It was then that ruffian Bart McArthur’s wounds and exhaustion caught up with him. He decided not to continue the hunt for Two Crows, and go get a room at the Grand Hotel up the road instead. Now it was just Bulwork and Jack who made their lantern-lit way cautiously around the Assayer’s Office, following the wolf tracks of what Bulwork suspected was Two Crows in animal form. Around the corner, they were confronted with a large, hulking shadow, lumbering towards them from the direction of the street. The lantern light glinted off a star-shaped badge on the shadow’s chest, and they knew they’d be meeting the local law.
Bulwork held the lantern up to his face and introduced himself, noticing that the Sheriff carried the discomforting combination of a shotgun in one hand and a mostly empty bottle of whiskey in the other. The man was obviously staggering drunk. He demanded they explain what they were doing, but barely listened to their answers. “I have to pee,” he declared loudly, placing both his gun and bottle on the ground to go against the wall. Bulwork and Jack eyed the shotgun, Jack obviously wanting to grab it, and Bulwork gesturing that they didn’t need to invite trouble with the Law. The sheriff was too drunk to be a threat anyway.

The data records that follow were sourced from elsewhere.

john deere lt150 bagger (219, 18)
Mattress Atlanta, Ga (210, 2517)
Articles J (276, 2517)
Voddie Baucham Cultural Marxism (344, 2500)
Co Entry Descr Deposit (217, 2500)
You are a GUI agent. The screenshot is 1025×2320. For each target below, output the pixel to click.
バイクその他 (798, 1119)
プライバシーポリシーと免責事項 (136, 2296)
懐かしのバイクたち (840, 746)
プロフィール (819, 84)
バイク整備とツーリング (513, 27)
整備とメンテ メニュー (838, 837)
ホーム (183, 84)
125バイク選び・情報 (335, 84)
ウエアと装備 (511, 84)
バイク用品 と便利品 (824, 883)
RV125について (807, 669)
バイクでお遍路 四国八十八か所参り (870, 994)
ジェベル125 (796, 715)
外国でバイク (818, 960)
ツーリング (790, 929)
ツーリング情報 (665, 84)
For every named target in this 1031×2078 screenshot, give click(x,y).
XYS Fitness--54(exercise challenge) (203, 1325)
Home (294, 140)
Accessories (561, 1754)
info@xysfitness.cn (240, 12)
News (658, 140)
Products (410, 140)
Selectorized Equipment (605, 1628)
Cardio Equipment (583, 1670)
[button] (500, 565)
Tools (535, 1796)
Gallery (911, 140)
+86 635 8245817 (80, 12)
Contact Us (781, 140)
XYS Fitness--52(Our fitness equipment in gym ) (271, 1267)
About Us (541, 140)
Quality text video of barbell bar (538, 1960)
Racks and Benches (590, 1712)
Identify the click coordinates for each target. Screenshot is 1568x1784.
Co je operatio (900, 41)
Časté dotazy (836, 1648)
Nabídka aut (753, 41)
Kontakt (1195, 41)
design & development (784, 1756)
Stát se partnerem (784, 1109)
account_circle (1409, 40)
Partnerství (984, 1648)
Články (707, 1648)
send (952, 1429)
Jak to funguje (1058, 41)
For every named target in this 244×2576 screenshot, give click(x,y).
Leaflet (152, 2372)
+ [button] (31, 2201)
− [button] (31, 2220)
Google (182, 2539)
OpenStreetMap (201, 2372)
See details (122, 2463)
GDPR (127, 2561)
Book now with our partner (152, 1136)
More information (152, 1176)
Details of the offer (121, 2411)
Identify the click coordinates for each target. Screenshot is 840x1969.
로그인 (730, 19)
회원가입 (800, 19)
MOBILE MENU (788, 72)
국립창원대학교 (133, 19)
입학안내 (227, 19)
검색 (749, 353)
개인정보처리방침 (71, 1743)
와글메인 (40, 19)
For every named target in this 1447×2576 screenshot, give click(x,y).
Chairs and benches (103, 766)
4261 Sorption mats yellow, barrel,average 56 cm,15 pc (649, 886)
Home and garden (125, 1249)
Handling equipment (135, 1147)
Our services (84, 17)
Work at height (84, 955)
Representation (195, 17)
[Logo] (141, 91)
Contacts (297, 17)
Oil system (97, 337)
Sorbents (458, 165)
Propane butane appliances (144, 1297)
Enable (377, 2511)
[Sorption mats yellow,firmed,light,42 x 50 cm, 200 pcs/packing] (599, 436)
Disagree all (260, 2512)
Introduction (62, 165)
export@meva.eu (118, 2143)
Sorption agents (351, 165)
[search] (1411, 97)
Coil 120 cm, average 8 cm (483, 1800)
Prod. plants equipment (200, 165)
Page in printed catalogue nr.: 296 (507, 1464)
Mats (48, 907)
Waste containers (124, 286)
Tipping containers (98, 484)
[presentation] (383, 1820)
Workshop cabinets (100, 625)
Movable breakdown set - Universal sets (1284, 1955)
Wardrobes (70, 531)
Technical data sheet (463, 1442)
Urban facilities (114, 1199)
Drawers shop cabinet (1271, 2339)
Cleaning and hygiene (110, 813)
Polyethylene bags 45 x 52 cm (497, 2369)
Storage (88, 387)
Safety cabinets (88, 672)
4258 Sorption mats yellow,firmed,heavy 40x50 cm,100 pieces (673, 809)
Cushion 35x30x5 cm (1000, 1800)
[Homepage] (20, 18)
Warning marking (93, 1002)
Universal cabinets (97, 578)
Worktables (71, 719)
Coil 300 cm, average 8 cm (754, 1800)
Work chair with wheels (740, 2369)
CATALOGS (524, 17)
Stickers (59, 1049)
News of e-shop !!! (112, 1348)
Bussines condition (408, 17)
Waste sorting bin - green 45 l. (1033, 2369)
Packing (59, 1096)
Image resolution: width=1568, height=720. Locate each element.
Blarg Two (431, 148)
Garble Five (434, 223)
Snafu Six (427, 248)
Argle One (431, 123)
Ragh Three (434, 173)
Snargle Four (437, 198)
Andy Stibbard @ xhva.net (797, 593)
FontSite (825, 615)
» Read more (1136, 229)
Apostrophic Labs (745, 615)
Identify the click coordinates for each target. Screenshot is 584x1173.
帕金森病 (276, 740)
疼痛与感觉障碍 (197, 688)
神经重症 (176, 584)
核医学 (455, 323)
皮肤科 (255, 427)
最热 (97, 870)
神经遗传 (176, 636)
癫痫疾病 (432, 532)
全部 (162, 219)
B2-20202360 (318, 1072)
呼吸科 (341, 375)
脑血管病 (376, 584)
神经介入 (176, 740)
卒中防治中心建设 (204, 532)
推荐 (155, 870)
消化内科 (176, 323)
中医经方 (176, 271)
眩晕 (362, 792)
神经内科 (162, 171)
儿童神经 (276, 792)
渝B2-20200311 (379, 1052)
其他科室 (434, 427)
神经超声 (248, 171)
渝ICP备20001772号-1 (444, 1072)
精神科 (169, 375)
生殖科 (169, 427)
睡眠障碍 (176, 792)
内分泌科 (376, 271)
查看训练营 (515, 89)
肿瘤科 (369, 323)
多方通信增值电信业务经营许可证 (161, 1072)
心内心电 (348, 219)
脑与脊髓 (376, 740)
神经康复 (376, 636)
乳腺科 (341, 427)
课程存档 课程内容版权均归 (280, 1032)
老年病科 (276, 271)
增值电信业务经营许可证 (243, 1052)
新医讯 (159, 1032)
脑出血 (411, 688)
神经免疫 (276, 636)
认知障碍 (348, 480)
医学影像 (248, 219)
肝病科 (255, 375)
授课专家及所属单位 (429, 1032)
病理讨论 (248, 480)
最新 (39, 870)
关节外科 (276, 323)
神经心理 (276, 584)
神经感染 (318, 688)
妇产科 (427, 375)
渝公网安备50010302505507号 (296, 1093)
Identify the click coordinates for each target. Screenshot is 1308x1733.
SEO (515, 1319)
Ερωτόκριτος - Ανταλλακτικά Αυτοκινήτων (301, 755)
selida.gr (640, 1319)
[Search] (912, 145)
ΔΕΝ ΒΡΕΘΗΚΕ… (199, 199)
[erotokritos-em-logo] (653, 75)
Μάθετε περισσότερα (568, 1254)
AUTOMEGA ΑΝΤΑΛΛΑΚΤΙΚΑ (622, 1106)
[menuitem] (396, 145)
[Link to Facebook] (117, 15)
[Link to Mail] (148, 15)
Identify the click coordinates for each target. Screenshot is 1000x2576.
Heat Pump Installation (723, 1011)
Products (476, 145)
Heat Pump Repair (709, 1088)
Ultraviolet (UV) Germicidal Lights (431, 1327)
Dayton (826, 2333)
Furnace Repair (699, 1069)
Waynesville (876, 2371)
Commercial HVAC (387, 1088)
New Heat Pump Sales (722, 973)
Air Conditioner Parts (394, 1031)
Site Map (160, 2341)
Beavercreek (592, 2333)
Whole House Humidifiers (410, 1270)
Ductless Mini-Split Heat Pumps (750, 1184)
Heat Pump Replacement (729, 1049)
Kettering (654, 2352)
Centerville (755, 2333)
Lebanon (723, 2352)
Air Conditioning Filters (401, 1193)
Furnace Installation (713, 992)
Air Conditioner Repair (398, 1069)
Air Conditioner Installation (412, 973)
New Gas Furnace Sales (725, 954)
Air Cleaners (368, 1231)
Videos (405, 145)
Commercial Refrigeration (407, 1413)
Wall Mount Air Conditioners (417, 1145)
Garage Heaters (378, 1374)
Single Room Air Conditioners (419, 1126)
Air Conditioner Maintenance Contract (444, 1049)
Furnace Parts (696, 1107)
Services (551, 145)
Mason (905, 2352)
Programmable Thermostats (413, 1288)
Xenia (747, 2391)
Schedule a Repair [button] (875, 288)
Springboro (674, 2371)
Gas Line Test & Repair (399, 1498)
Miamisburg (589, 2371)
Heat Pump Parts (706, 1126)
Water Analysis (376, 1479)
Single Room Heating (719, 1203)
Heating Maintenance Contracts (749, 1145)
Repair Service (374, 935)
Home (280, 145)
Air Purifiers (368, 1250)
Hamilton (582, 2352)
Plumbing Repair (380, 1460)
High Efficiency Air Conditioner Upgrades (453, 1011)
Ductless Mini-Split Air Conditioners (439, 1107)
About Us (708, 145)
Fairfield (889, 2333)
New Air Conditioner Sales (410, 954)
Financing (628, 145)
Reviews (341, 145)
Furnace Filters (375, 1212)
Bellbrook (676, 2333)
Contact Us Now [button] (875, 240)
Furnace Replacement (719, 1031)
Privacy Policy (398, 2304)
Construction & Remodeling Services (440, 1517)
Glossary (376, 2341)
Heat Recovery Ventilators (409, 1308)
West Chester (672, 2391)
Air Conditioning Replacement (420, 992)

The man talked over his shoulder in his gravelly low slur while he peed. “I haven’t always been a drunk, you know.” The guys sighed and rolled their eyes. “Uh-huh.” “Really!” he said. “I got cursed. By a witch!” “A witch?” “Yup. Out in the desert. She put… bugs in my brain.” “And that’s why you drink?” “Right. It’s the only thing that quiets them.” The sheriff finished up and picked back up his bottle and shotgun. “You need some help gettin’ somewhere?” Bulwork asked. “Naw, naw, I’m just going back to my place over here…” The sheriff stumbled away towards the Sheriff’s Office across the street.
Watching all this from the near darkness was a wolf the others knew as Two Crows Redfang. He’d been quietly pacing in the scrubby dirt, crossing his tracks all over the place so they wouldn’t be able to follow him. Now he watched, uncertain what to do. He did not trust humans and feared their weapons, but he had a mission to fulfill in their world, and he would need assistance. He had trouble believing the stumbling fat man they’d met could be the Alpha of Perdition, but human behavior was often contradictory and strange to him. The short, bearded one had shown him some kindness, feeding him when he was in human form. He may be worthy to pack with. The wolf would stay hidden and see what they did next.
At the same time, a thin man with slicked back black hair and a thin moustache starts up a “conversation” with Po-Po in the One-Eyed Saloon. When the man realizes Po-Po doesn’t speak English, he speaks louder and with large hand gestures.
“Poker?!? Cards?!? Do you like to gamble?!?” Po-Po gets the gist, having played cards for money countless times. He joins the gambler and another small, quiet man at the table and plays some poker. He quickly loses 15 dollars, and decides not to risk any more. The mustachioed man tells him, without him understanding much, that if he’d like a higher-stakes game, he should head on up to Trixie’s Dance Hall. “And,” he added confidentially, “I hear the Devil’s back in town this week. You don’t know who the Devil is? Oh, you’ll find out! You’ll find out!” He laughed riotously.